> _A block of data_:
— begin —
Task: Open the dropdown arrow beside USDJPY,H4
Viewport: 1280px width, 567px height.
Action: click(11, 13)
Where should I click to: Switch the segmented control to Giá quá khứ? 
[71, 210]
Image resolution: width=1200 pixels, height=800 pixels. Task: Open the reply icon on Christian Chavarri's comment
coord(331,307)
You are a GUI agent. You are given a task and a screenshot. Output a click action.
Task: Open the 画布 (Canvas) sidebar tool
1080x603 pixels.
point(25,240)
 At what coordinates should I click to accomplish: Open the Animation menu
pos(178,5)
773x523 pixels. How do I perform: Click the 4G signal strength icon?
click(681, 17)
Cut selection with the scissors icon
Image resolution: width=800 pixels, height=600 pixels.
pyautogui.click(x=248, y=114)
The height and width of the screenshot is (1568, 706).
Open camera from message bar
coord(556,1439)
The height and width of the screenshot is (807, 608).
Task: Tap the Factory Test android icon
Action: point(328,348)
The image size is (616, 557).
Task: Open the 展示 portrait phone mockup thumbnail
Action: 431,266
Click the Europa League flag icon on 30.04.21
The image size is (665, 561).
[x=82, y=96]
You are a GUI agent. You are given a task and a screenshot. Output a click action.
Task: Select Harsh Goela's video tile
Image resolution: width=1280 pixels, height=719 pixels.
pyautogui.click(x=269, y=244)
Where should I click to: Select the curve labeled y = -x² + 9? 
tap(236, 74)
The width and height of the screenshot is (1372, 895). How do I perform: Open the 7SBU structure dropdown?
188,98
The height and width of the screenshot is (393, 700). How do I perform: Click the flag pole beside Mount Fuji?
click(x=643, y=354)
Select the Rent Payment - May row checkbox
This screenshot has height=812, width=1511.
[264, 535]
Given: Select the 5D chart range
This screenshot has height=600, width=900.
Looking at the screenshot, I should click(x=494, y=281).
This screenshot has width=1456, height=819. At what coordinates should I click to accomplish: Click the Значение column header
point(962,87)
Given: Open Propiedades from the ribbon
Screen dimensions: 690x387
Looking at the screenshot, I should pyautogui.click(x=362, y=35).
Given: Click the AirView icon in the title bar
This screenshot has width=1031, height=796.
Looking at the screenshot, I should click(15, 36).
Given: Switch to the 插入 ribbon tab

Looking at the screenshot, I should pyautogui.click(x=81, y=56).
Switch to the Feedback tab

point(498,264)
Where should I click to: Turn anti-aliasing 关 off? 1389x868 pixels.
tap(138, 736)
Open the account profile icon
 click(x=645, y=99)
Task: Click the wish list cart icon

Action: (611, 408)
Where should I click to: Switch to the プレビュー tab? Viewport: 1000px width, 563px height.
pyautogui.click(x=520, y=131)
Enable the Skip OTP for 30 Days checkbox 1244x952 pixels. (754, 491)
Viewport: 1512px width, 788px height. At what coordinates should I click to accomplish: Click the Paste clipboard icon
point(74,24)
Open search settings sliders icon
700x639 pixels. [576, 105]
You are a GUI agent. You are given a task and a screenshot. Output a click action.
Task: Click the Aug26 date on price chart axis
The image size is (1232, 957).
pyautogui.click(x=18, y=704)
— end —
> _SHORT TASK_: Can you set out the lines from the one containing "At what coordinates should I click to accomplish: Open" through the one containing "pyautogui.click(x=248, y=114)" as a numbered list, leaving out any blank lines?

> _RESULT OF THE TASK_:
1.  At what coordinates should I click to accomplish: Open the Animation menu
2. pos(178,5)
3. 773x523 pixels. How do I perform: Click the 4G signal strength icon?
4. click(681, 17)
5. Cut selection with the scissors icon
6. Image resolution: width=800 pixels, height=600 pixels.
7. pyautogui.click(x=248, y=114)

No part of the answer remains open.